A month later, #ParlerIsBack, announcing its plans to relaunch along the lines of “We will not be cancelled.” To back up those claims and beat the moderation game, Parler has introduced a string of guidelines, which according to the platform, are “viewpoint neutral.” The guidelines include the deployment of a “privacy-preserving process” using human and AI moderators to monitor content that threatens or incites violence. The platform also provides an appeal process for users who believe their content had been taken down due to an error. Another feature is the “trolling filter” which claims to hide all posts that attack users based on race, sex, sexual orientation or religion. However, those who want to view the content will be allowed to do so by clicking through the filter.

With Mark Meckler, one of the early creators of the Tea Party movement at the helm as the interim CEO, the platform is supposedly rebuilt on independent technology and is “not reliant on so-called ‘Big Tech’ for its operations”—a lesson which Meckler claims to have learned from Parler’s blacklisting. “When Parler was taken offline in January by those who desire to silence tens of millions of Americans, our team came together, determined to keep our promise to our highly engaged community that we would return stronger than ever,” Meckler said in a statement, welcoming everyone back onto the platform.

Little did he know that these so-called ‘target users’ would have moved on in under a month. Tracing common refrains on various pro-Trump and QAnon forums, Vice reports an influx of “It’s a trap” and “Parler is done, bro”-s.
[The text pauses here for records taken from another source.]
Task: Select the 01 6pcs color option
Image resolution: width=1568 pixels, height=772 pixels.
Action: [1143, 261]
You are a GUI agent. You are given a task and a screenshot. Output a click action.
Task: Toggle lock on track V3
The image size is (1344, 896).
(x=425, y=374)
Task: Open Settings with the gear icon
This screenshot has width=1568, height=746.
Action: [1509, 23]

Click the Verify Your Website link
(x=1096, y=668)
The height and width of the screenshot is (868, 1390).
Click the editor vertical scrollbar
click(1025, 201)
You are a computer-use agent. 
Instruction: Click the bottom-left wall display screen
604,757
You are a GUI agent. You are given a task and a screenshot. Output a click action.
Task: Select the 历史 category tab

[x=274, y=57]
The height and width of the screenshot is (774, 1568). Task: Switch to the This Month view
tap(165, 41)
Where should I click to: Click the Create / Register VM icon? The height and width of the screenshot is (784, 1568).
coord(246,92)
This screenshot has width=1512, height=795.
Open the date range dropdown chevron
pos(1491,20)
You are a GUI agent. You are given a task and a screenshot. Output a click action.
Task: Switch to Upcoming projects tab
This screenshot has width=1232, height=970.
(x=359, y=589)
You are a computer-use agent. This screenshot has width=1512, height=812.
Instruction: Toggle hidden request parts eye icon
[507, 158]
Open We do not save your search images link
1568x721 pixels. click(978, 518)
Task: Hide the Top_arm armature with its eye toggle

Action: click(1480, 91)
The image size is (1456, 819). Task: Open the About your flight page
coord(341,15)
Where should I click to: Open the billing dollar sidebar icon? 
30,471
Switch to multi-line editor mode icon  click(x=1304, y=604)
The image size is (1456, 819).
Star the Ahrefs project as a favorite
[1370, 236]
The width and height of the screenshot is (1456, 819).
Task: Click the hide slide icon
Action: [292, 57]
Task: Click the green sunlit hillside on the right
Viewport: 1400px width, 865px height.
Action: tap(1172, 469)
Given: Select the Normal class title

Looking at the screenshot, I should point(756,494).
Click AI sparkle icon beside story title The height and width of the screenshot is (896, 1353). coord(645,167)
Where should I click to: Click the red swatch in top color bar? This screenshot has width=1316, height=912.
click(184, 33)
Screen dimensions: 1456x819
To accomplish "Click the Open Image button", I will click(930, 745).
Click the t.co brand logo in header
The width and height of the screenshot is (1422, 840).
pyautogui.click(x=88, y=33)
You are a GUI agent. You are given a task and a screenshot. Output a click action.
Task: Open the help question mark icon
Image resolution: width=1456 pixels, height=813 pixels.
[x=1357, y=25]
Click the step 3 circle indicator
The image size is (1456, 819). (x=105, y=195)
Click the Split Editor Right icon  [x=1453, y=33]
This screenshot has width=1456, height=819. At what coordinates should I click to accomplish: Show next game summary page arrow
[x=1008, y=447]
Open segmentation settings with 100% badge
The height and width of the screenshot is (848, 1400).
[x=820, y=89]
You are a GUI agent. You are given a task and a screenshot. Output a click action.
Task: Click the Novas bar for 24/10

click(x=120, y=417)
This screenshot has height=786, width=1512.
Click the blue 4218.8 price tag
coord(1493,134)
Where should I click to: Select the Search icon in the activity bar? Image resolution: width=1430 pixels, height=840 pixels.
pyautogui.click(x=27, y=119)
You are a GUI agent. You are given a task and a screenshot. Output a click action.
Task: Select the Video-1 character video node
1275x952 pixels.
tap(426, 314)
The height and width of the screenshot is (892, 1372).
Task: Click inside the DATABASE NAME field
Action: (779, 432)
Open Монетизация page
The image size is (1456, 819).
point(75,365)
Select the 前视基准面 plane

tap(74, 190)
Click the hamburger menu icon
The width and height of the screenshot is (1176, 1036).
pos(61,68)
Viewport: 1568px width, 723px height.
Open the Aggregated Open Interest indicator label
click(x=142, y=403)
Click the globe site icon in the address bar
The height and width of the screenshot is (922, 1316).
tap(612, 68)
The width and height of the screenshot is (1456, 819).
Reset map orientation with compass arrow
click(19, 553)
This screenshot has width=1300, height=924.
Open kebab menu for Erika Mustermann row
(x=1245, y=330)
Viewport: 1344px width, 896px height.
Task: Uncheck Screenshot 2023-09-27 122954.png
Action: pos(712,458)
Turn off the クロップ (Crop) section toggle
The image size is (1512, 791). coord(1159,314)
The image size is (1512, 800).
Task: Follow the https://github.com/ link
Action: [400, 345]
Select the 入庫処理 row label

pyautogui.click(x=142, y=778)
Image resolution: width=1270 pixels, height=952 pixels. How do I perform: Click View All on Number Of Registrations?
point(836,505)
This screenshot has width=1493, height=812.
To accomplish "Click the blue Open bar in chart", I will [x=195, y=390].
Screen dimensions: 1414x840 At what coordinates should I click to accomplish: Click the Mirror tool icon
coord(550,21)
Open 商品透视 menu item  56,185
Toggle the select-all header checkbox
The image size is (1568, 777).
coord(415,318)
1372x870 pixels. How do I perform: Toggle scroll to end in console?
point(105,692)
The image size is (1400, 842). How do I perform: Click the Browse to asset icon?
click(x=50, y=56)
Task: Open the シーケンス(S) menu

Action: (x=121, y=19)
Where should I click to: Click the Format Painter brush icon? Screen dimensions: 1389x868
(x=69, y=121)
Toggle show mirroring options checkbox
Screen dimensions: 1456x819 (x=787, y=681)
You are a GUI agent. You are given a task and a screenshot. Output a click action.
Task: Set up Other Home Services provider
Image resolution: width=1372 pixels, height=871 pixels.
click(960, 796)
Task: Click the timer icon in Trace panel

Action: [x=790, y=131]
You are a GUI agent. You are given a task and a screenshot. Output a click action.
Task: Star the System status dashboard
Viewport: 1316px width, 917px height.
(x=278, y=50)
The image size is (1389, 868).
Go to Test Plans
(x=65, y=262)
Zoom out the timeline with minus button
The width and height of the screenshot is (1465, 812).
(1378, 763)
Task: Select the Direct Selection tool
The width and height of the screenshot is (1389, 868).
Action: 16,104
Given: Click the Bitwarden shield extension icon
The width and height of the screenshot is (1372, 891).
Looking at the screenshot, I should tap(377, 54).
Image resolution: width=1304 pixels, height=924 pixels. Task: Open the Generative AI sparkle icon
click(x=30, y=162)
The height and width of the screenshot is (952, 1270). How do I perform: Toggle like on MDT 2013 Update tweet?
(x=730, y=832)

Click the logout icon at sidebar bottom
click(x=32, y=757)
Users on these sites suggested that Parler was back online as an “NSA honeypot” designed to allow the government to capture information about right-wing groups.

Vice also notes the flock of Parler’s users to Telegram, an encrypted-messaging app where members of various QAnon channels themselves state their disinterest in returning to the controversial platform, instead preferring their new home. Gab is yet another platform that has seen a massive spike in users following Parler’s demise. The free speech-focused social network has become the latest hotspot for racists and QAnon supporters.

With Google’s Play Store and Apple’s App Store still barring Parler’s distribution, it is unclear if the platform is here to stay. The fact that Parler doesn’t control its own servers, instead relying wholly on the web-hosting service, SkySilk further questions its future. However, Meckler backs up Parler in his recent statement, “Parler is being run by an experienced team and is here to stay. We will thrive as the premier social media platform dedicated to free speech, privacy and civil dialogue,” which could only mean two things: either Parler will test tech giants in new ways or sit ducks in the process. It’s all a matter of time, maybe another month?